Stadler için de kitabı yazmak biçim ve niyet açısından bir hareket sunuyordu. 'Arşivlerle ilgili bir şey, bilimsel zihnimi rahatlattı ya da geçirgen hale getirdi' diye düşünüyor. Gerçekten bir insanı canlandırmak ya da daha önce boyanmamış olanın portresini yapmak istiyordum. Aynı zamanda, çok moda olan duygulanım teorisiyle ilgilenmeye başlamıştım ve sadece bir duyguyu tarif etmekten çok onu iletecek şekilde nasıl yazdığınızı düşünmeye çalışıyordum.
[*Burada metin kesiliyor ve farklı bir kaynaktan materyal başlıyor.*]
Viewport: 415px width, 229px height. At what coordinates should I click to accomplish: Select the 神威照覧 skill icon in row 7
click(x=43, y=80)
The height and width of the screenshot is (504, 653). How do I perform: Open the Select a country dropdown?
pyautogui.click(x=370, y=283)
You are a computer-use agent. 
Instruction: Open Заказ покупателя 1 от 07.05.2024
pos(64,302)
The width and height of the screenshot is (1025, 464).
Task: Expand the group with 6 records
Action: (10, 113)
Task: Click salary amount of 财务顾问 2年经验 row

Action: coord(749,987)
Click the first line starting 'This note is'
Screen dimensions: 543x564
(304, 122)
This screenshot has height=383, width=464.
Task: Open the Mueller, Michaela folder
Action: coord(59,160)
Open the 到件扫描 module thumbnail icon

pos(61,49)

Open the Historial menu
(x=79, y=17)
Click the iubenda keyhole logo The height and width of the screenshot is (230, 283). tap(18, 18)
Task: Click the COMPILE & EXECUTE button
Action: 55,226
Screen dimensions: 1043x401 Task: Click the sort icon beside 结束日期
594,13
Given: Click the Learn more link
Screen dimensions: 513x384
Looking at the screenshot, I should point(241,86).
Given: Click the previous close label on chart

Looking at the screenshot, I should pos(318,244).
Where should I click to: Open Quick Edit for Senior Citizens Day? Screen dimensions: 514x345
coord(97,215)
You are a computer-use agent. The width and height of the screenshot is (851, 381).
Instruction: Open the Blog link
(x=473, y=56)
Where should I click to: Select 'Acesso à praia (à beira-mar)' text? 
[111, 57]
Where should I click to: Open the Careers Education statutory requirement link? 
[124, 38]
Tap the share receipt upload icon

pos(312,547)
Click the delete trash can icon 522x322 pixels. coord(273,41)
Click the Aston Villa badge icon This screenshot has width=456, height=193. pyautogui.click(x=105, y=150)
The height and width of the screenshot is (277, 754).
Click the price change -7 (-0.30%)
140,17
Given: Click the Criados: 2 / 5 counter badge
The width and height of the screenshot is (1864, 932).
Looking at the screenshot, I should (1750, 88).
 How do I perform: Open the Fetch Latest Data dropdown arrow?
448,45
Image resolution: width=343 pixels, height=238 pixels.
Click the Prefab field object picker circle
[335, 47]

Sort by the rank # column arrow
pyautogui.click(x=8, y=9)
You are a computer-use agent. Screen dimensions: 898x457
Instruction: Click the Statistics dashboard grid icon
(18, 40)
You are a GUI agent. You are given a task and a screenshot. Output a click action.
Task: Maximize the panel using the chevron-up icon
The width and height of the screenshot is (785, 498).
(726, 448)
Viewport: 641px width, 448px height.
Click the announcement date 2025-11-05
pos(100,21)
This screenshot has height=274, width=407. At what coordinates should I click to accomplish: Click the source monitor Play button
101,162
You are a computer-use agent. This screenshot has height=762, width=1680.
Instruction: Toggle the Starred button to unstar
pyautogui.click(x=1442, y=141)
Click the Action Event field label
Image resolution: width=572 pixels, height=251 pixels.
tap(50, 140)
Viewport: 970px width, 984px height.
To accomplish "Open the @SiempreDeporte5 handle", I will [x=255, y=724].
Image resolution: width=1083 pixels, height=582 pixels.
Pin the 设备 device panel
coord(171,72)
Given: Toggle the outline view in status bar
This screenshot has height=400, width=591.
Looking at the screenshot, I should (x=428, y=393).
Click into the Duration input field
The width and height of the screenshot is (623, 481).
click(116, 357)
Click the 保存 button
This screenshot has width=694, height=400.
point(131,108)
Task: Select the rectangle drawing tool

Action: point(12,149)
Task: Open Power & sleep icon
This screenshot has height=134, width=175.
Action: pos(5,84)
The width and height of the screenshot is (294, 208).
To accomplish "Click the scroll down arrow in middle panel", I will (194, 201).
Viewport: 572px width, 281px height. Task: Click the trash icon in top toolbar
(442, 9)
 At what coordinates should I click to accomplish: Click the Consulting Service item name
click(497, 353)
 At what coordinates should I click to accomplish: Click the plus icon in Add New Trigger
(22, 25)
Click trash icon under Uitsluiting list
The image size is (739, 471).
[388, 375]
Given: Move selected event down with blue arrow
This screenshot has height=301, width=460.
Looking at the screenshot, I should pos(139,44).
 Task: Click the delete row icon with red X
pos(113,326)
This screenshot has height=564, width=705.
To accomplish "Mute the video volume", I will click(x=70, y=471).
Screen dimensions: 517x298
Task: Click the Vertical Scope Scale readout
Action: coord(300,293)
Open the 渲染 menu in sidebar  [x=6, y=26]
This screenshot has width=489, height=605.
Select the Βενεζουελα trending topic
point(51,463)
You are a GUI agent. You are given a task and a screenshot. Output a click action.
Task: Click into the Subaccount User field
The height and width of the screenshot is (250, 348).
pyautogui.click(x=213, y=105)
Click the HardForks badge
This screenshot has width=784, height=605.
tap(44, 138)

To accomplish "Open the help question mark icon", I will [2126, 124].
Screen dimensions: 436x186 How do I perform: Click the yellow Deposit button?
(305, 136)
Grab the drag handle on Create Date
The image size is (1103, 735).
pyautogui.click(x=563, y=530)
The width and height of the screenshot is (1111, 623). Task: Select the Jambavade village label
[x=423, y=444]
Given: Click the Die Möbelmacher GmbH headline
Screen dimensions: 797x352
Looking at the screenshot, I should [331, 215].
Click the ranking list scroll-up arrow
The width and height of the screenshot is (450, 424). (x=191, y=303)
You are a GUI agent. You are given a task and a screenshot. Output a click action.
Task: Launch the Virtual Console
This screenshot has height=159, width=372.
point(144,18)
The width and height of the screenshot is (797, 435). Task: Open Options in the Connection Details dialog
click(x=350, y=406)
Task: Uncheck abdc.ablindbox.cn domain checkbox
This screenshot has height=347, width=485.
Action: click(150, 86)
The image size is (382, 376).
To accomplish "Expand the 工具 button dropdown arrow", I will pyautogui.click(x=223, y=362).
Ve bunun için bir yer olup olmadığını mı düşünüyorsunuz? Stadler, geleneksel düşünceden uzaklaşmaya çalışırken, duygu etrafında bir teori kurmanın paradoksunu tanır. Bunun yerine, akademik olsa bile, bir müdahale olarak okuyucunun hissinden yavaş yavaş şekillenen bir argümanın olduğu bir kitap yazma zorluğuna odaklanır. Bu biyografi sadece Guthrie'nin taze bir portresini sunmakla kalmıyor, aynı zamanda daha geniş ve eleştirel bir projeye de katılıyor - toplumdaki bir değişimi izlemek için başkalarıyla oynayarak bir yaşam süresi içinde kendini ifade etmenin nasıl geliştiği. Woody Guthrie: Samimi Bir Yaşam bir Amerikan efsanesini yeniden tasavvur ediyor ve duygusal keşif ve radikal arkadaşlık için alan yaratıyor.